Ma anche nella gamba “Verde”, la selezione della battaglia politica porta a Vendola “spose senza dote”. La corrente di Paolo Cento, Loredana De Petris e Monica Frassoni, infatti, entra nel congresso di Roma sconfitto dall’ala “identitaria” di Angelo Bonelli che vince a sorpresa un congresso predestinato (a lui restano simbolo, sedi, e finanziamento pubblico). Stesso discorso per l’astronauta Umberto Guidoni (via dal Pdci senza un euro in tasca).
Altro “investimento” non programmato: quello di Maurizio Landini. Quando abbandona i Ds con Mussi è “solo” un dirigente sindacale, ora è leader di uno dei sindacati più forti (la Fiom) e una star della tv.
Ancora più paradossale il caso dei Socialisti di Riccardo Nencini. Il Partito socialista se ne va volontariamente da Sinistra e libertà per una (dichiarata!) questione di poltrone. Nencini, infatti, prevedendo che con lo sbarramento elettorale Sel avrebbe faticato a eleggere consiglieri nella sua regione (la Toscana) indica una strana linea: accordi nel resto d’Italia (a macchia di leopardo); accordo in Toscana (con il Pd).
Risultato finale? Il suo partito se ne va esercitando addirittura il potere di veto sul simbolo (che, infatti, per motivi legali deve essere cambiato). Arrivano un pugno di intellettuali come l’attore Moni Ovadia, il disegnatore Milo Manara e Sergio Staino (il papà di Bobo).
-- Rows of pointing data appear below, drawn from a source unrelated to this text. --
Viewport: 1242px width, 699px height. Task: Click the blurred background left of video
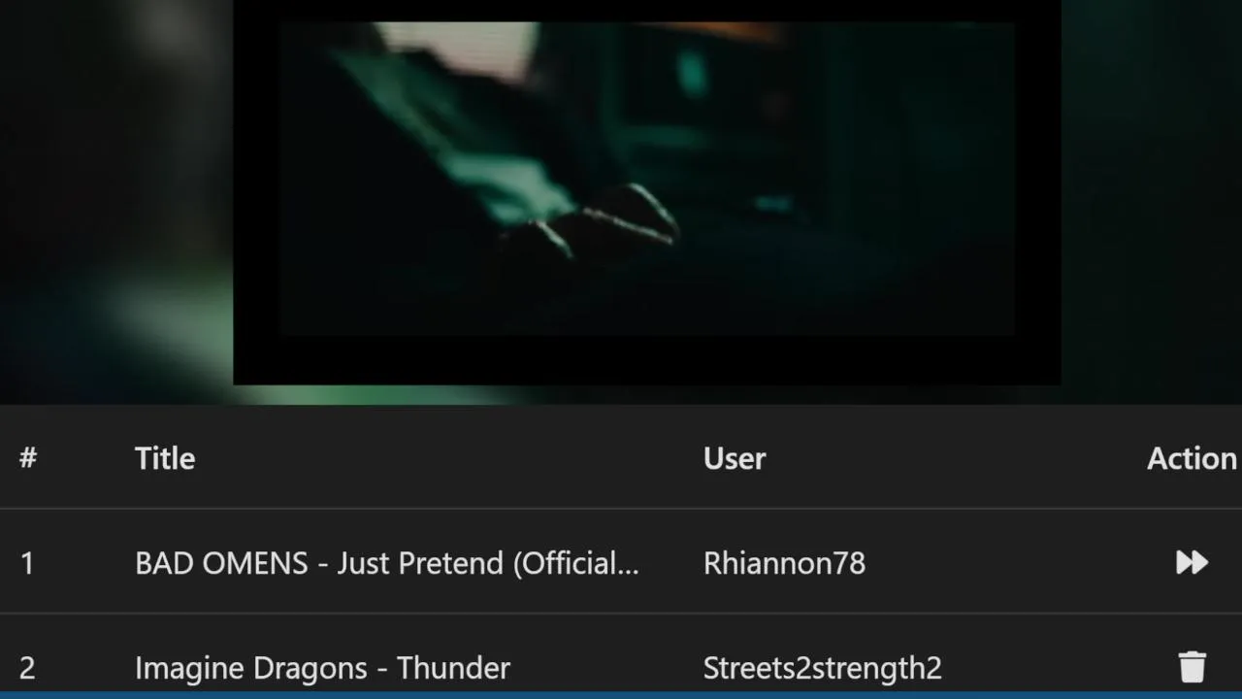(116, 194)
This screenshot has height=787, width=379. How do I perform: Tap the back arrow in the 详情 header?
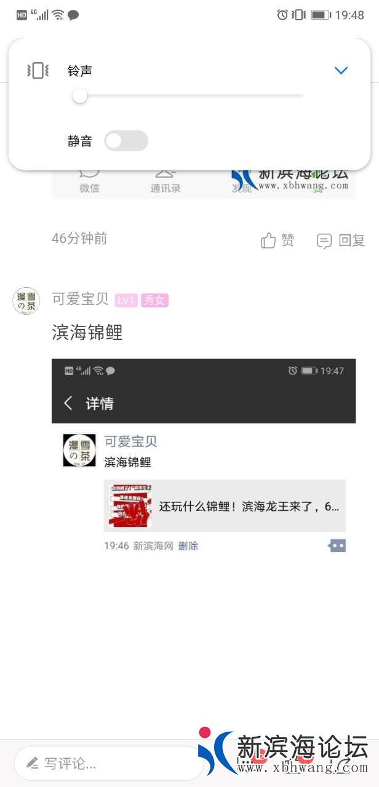68,403
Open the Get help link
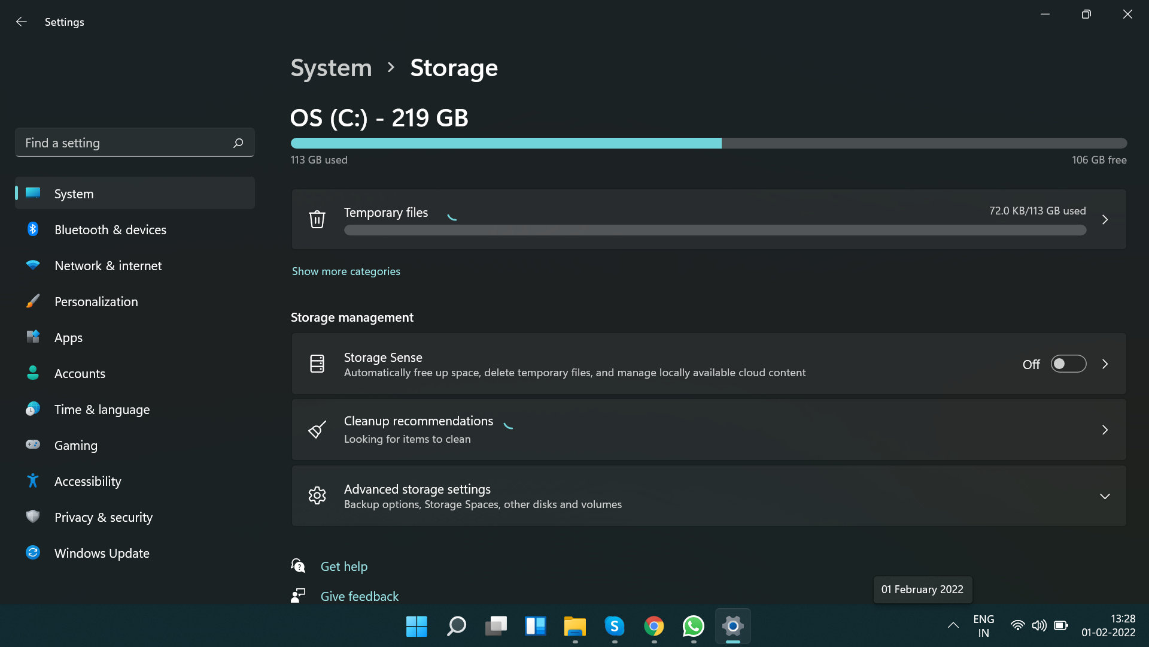This screenshot has width=1149, height=647. coord(344,567)
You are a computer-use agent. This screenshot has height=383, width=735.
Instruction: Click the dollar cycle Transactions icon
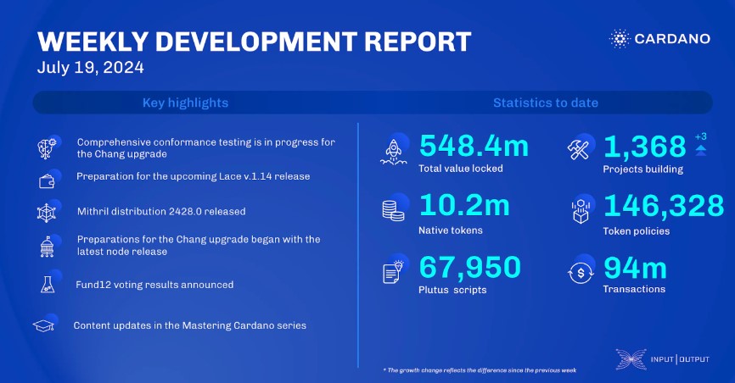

Così, per una curiosa eterogenesi dei fini, Vendola si ritrova alla vigilia delle regionali con un simbolo nuovo, e l’unico partito che abbia fatto un ricambio generazionale di classe dirigente (volontario). Con una classe dirigente giovanissima, con una struttura movimentista come quella delle “Fabbriche” (che nasce in Puglia) totalmente autofinanziata. Non solo: non potendo contare su fondi pubblici e rimborsi elettorali (i primi 700 mila euro arrivano solo dopo la vittoria delle regionali) il partito si proietta su tecnologie moderne e povere, come internet (la curatrice, Sonia Pellizzari, vince l’oscar della rete per il sito del governatore). Nascono campagne di autofinanziamento spartane (anche con prodotti di riciclo come le borse) e torna il volontariato totale: tutto il partito ha solo 4 funzionari e una quindicina di rimborsi spese. Non per virtù, ma per necessità, perché soldi non ce ne sono. La campagna in Puglia costa 500 mila euro (contro i 5 milioni del Pdl).
Insomma, con Vendola non c’è una club di frati francescani, ma un movimenti che per due anni ha traversato il deserto dietro. Giovani come Nicola Fratoianni, 30enne astro nascente del vendolismo, assessore in Puglia e spin doctor e coordinatore delle sue campagne. Alle Europee il partito era inchiodato al 3.3%. Dopo la vittoria in Puglia e dopo l’autocandidatura alle primarie di Vendola i sondaggi lo danno fra il 4.4% e il 6.5%. Il che vuol dire che per la prima volta Sel sarebbe in grado di leggere un gruppo di 30-40 parlamentari anche senza apparentamenti. Paradossalmente i problemi iniziano ora che “il partito va di moda”.